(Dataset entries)
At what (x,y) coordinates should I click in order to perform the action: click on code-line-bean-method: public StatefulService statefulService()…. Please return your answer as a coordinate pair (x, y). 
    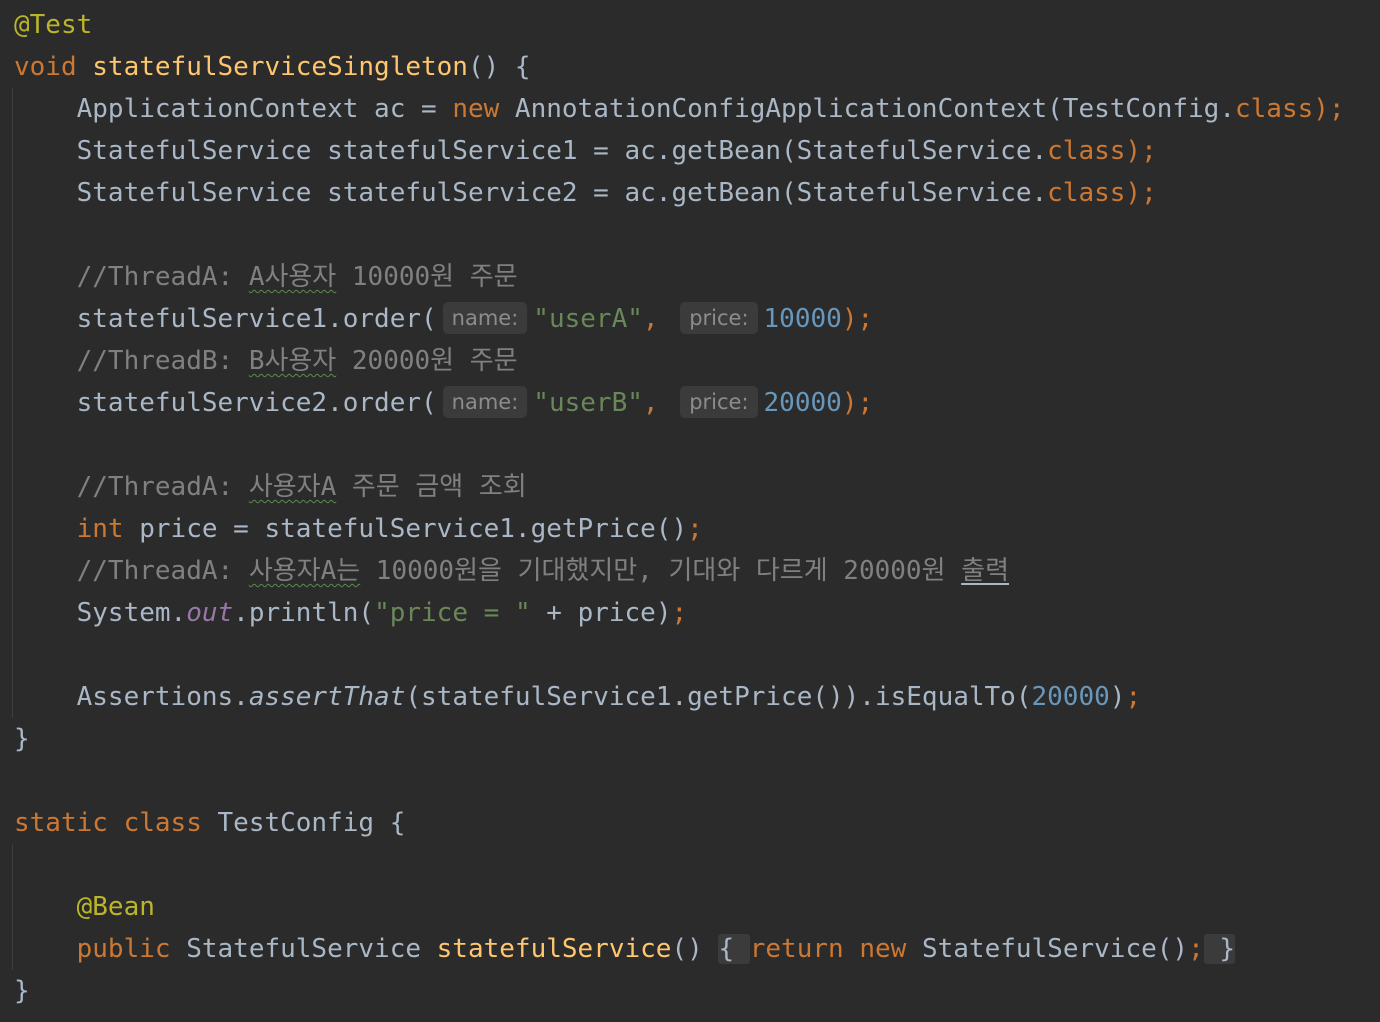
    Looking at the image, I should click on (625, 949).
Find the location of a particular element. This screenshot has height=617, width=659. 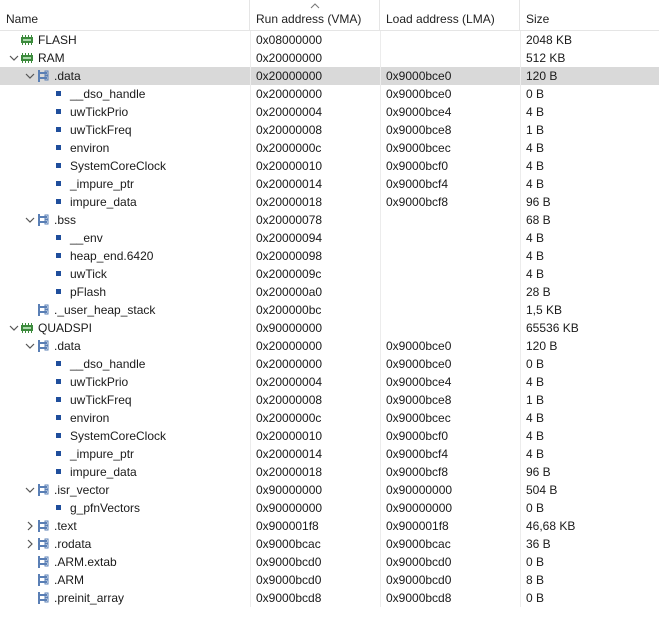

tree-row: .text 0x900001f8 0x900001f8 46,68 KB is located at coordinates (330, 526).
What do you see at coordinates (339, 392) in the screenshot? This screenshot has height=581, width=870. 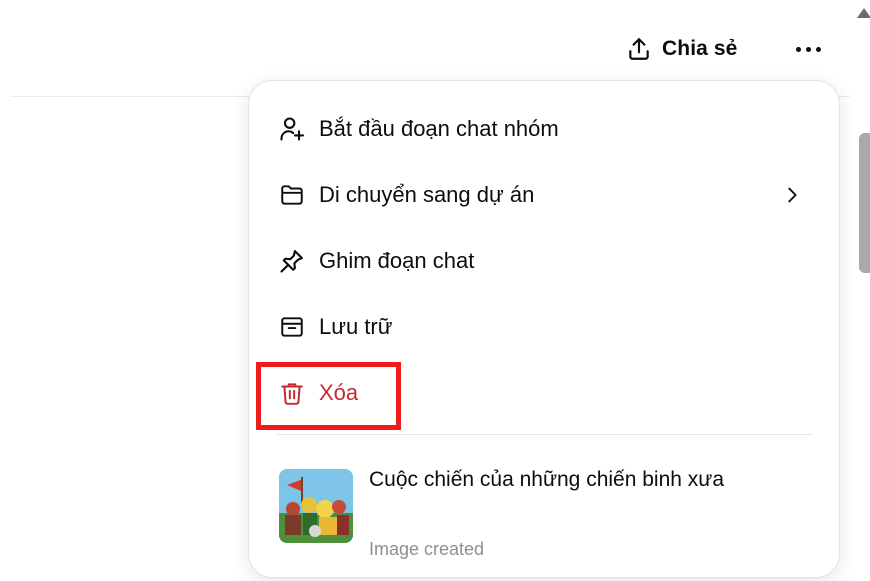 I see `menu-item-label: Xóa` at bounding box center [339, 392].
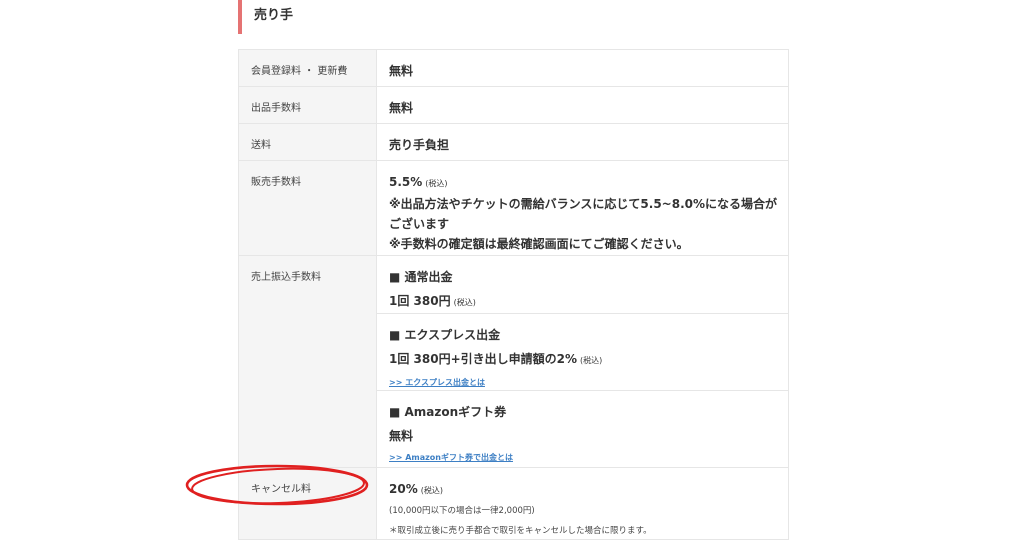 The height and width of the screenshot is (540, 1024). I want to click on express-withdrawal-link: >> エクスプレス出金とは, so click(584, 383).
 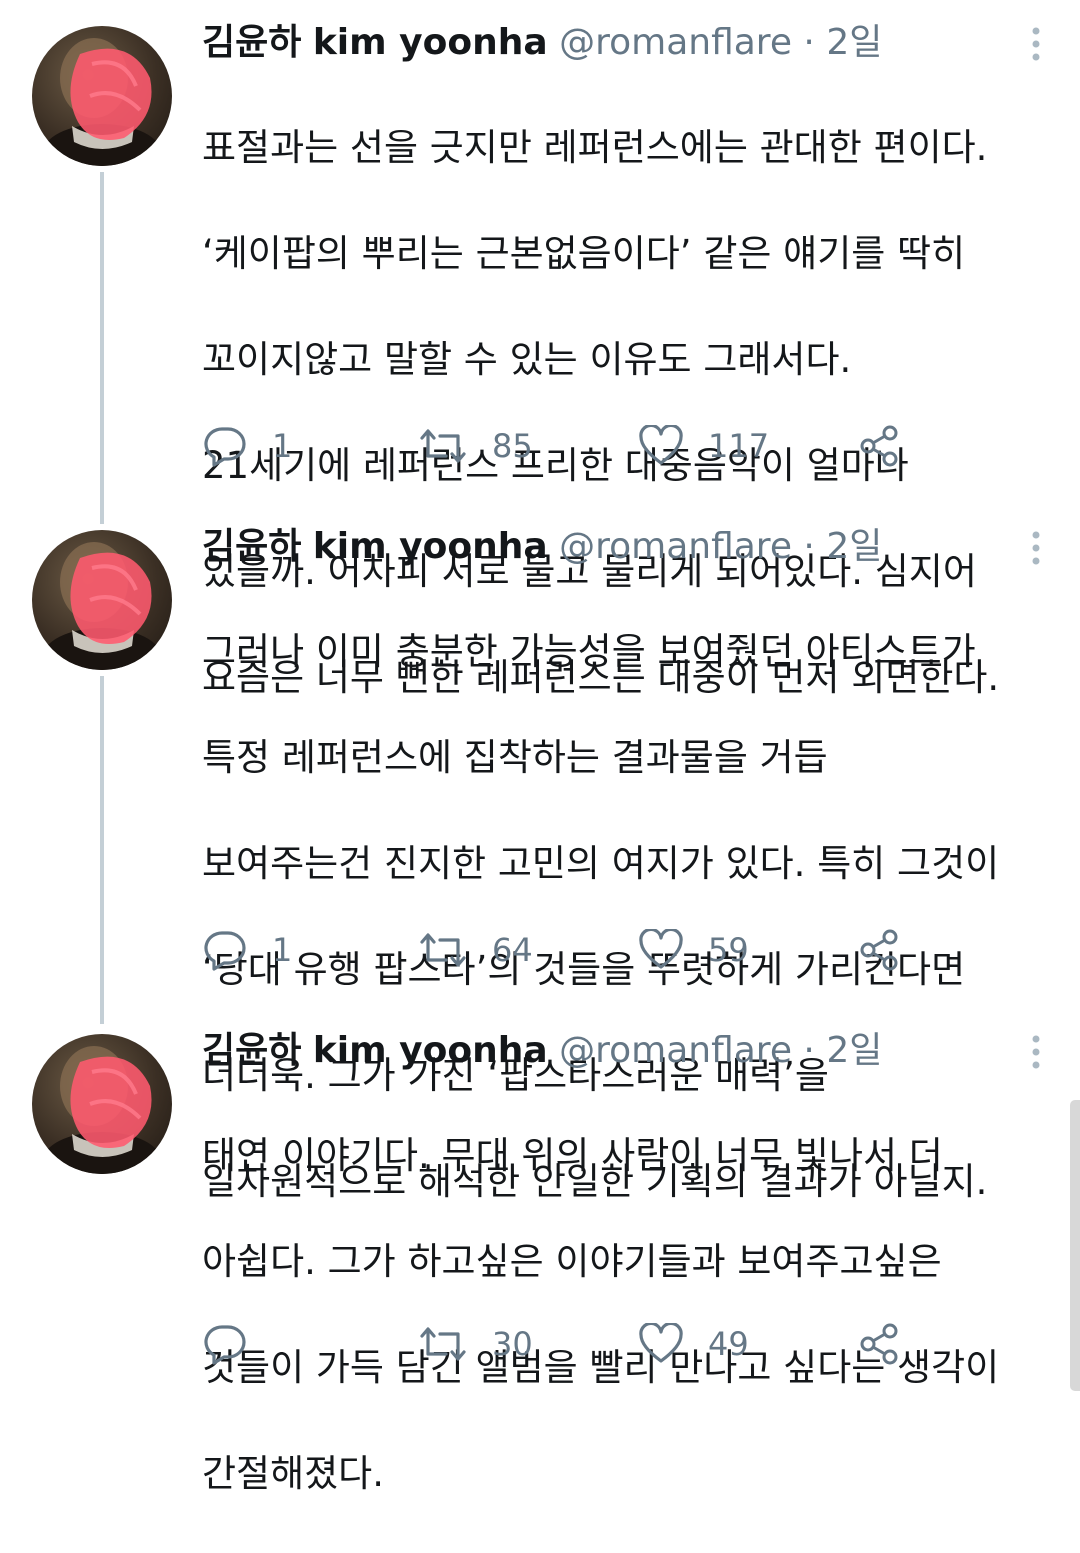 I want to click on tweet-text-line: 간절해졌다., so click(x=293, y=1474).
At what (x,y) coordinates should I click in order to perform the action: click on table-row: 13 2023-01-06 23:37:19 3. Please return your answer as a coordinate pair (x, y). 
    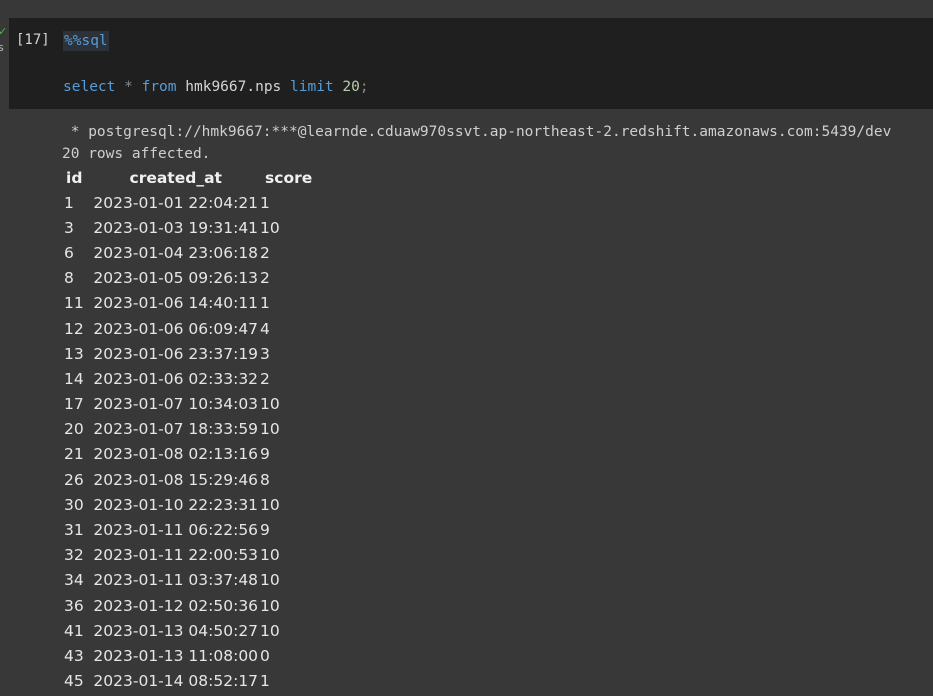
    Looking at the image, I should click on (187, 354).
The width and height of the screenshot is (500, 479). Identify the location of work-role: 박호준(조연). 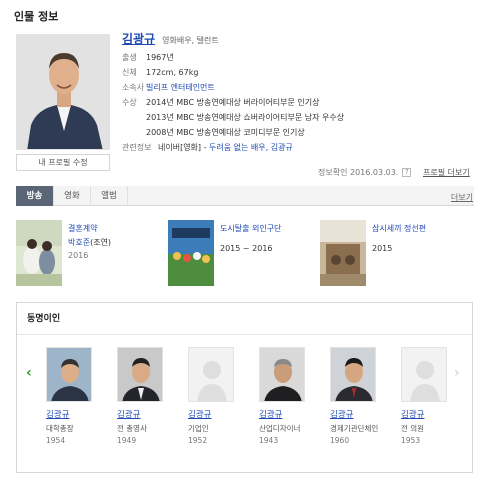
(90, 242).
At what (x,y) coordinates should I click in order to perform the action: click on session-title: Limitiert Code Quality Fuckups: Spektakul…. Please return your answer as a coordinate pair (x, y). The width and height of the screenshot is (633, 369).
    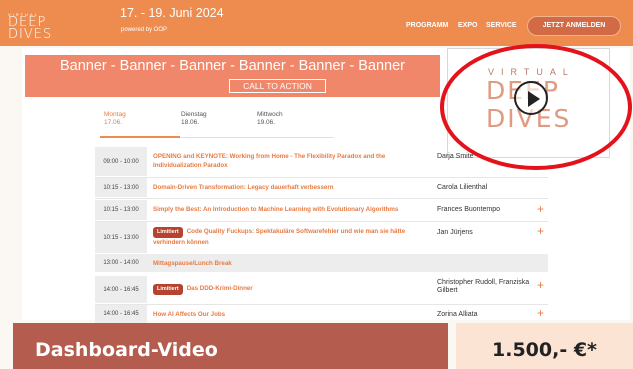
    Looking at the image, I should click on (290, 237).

Directive
Find every line above that contains the word "Please", and copy each of those lines out in full.

Your solution
At what (x,y) coordinates should I click in order to perform the action: click on code-line-bean-method: public StatefulService statefulService()…. Please return your answer as a coordinate pair (x, y). 
At what (x,y) coordinates should I click in order to perform the action: click on table-row: 13 2023-01-06 23:37:19 3. Please return your answer as a coordinate pair (x, y). 
At what (x,y) coordinates should I click in order to perform the action: click on session-title: Limitiert Code Quality Fuckups: Spektakul…. Please return your answer as a coordinate pair (x, y). The width and height of the screenshot is (633, 369).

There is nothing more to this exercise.